X570 AORUS MASTER Review
UEFI & Test configuration
General UEFI overview
GIGABYTE’s UEFI has been slightly overhauled with the launch of the X570 motherboards. Slightly because, the top and bottom of the UEFI have received HD treatment, but the rest of the UEFI is as low resolution as it’s always been. It looks like a work in progress, but the little that has changed is appreciated. The real progress with this UEFI is that it is simplified and the grouping of options is much better than it was. These are real positive strides for GIGABYTE presentation without question even though it’s got far to go.
Since this isn’t an overclocking board, there are no memory or overclocking profiles to speak of. Whatever tuning you do; you’ll have to do manually. This isn’t a negative for the CPU side of things, but is a missed opportunity on the memory side. Both ROG and ASRock offer at least three DRAM tuning profiles on their motherboards, to facilitate the lauded improved DRAM overclocking capabilities of 3rd generation Ryzen CPUs. You are literally on your own here if you’re looking to tune memory.
X570 AORUS MASTER UEFI
The quirky bits
The rest of the UEFI is most certainly workable, but one does wish FCLK controls were placed with the rest of the options in the Tweaker tab. As it is, you’ll have to navigate your way to the AMD CBS menu and then another menu within to find these controls.
GIGABYTE has finally added a visual representation of all their Loadline Calibration settings which helps immensely. The only issue here is that there are nine settings, but only six graphs representing them in total. More over, we still have the synonymous or none descriptive such as Auto, Normal and Standard. Naturally, for a system operating at default settings all mean exactly the same thing.

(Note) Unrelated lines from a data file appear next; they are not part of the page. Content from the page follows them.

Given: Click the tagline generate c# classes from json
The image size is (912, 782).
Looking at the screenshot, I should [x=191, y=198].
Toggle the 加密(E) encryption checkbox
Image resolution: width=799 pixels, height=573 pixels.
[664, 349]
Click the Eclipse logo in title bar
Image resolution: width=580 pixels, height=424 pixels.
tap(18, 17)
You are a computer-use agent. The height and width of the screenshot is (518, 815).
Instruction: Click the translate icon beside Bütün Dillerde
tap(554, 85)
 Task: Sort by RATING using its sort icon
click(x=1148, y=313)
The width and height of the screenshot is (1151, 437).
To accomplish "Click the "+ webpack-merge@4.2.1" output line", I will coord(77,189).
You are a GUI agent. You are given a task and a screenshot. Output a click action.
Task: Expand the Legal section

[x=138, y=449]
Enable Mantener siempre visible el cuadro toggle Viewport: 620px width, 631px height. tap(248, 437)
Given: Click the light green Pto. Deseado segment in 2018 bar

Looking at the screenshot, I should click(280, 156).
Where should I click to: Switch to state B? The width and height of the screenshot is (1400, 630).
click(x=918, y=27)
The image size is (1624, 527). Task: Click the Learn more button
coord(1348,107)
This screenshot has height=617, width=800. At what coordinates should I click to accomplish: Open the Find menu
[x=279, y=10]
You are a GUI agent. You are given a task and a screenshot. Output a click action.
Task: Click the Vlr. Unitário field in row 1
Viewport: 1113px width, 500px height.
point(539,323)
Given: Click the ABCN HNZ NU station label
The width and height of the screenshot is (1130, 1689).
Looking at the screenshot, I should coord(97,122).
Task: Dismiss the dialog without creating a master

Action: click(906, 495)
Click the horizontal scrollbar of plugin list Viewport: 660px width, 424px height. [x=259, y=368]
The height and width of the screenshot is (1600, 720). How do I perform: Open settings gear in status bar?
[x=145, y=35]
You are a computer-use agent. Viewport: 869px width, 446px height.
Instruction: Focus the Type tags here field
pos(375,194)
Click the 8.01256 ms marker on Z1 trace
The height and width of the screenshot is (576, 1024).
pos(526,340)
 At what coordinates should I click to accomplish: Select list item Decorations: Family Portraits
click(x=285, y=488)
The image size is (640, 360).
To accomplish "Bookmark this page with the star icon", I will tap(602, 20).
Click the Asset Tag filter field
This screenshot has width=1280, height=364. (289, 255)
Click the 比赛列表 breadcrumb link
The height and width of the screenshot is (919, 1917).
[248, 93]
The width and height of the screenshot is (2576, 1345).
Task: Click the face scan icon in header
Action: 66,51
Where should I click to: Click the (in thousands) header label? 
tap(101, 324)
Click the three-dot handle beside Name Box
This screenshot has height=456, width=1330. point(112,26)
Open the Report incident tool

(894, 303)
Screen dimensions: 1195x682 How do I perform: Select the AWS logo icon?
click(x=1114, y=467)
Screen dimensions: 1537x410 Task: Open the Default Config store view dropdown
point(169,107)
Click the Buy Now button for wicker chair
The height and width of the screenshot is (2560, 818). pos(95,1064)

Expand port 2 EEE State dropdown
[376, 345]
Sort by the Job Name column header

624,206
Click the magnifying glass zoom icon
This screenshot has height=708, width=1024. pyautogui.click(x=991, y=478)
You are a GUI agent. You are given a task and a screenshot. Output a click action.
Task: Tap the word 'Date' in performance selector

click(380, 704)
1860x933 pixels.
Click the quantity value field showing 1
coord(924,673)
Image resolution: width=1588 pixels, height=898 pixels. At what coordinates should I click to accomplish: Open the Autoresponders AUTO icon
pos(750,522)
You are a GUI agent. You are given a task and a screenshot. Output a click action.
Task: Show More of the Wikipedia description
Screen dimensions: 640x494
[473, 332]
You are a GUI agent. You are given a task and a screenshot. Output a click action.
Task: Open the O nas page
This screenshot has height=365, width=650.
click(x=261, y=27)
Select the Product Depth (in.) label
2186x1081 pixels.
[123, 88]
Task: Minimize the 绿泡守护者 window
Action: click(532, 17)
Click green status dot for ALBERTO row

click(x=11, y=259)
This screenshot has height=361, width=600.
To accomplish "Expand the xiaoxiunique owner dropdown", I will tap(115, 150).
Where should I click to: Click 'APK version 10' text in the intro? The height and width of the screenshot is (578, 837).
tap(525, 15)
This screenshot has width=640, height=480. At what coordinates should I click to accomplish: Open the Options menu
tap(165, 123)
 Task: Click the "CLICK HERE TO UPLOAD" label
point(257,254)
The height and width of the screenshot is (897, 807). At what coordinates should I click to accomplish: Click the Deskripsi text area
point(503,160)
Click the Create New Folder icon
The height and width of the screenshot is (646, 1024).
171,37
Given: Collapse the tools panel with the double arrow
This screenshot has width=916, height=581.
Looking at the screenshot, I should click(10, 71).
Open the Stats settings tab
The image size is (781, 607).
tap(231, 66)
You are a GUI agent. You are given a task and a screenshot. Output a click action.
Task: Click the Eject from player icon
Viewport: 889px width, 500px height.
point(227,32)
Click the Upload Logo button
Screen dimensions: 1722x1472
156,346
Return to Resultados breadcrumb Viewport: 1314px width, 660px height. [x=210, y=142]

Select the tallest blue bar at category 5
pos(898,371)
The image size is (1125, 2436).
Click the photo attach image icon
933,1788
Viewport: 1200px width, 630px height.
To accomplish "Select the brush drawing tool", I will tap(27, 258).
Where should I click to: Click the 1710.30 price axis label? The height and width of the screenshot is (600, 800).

We also have the Turbo, Extreme and Ultra Extreme settings, the last of which is nowhere to be seen on the representative graphs. Overall this UEFI is the best it’s been and it is more than workable but could still be improved upon by some margin. Without question the UEFI and Windows software are the Achilles heel of what is otherwise an impeccable motherboard.
Test Configuration
| Configuration | |
| CPU | AMD Ryzen 5 3600 | 4.275GHz OC 1.42v LLC Turbo |
| Graphics Card | EVGA GeForce RTX 2080 FTW3 |
| DRAM | CORSAIR Dominator Platinum SE 3466 C16 |
| Storage | CORSAIR Force LE 960GB SSD |
| Power Supply Unit | CORSAIR AX1500i |
| Operating System | WINDOWS 10 X64 (1803) |
| Cooling | EK MLC PHOENIX X360 |
As always with motherboard tests, differences between boards tend to be academic for the most part. It is only in situations where there is drastic performance difference that one should be concerned. Any performance differences between boards are usually within the margin of error and as such, one should look to the numbers as performance you should expect, rather than a competition against another board with the same chipset at configured in the same manner.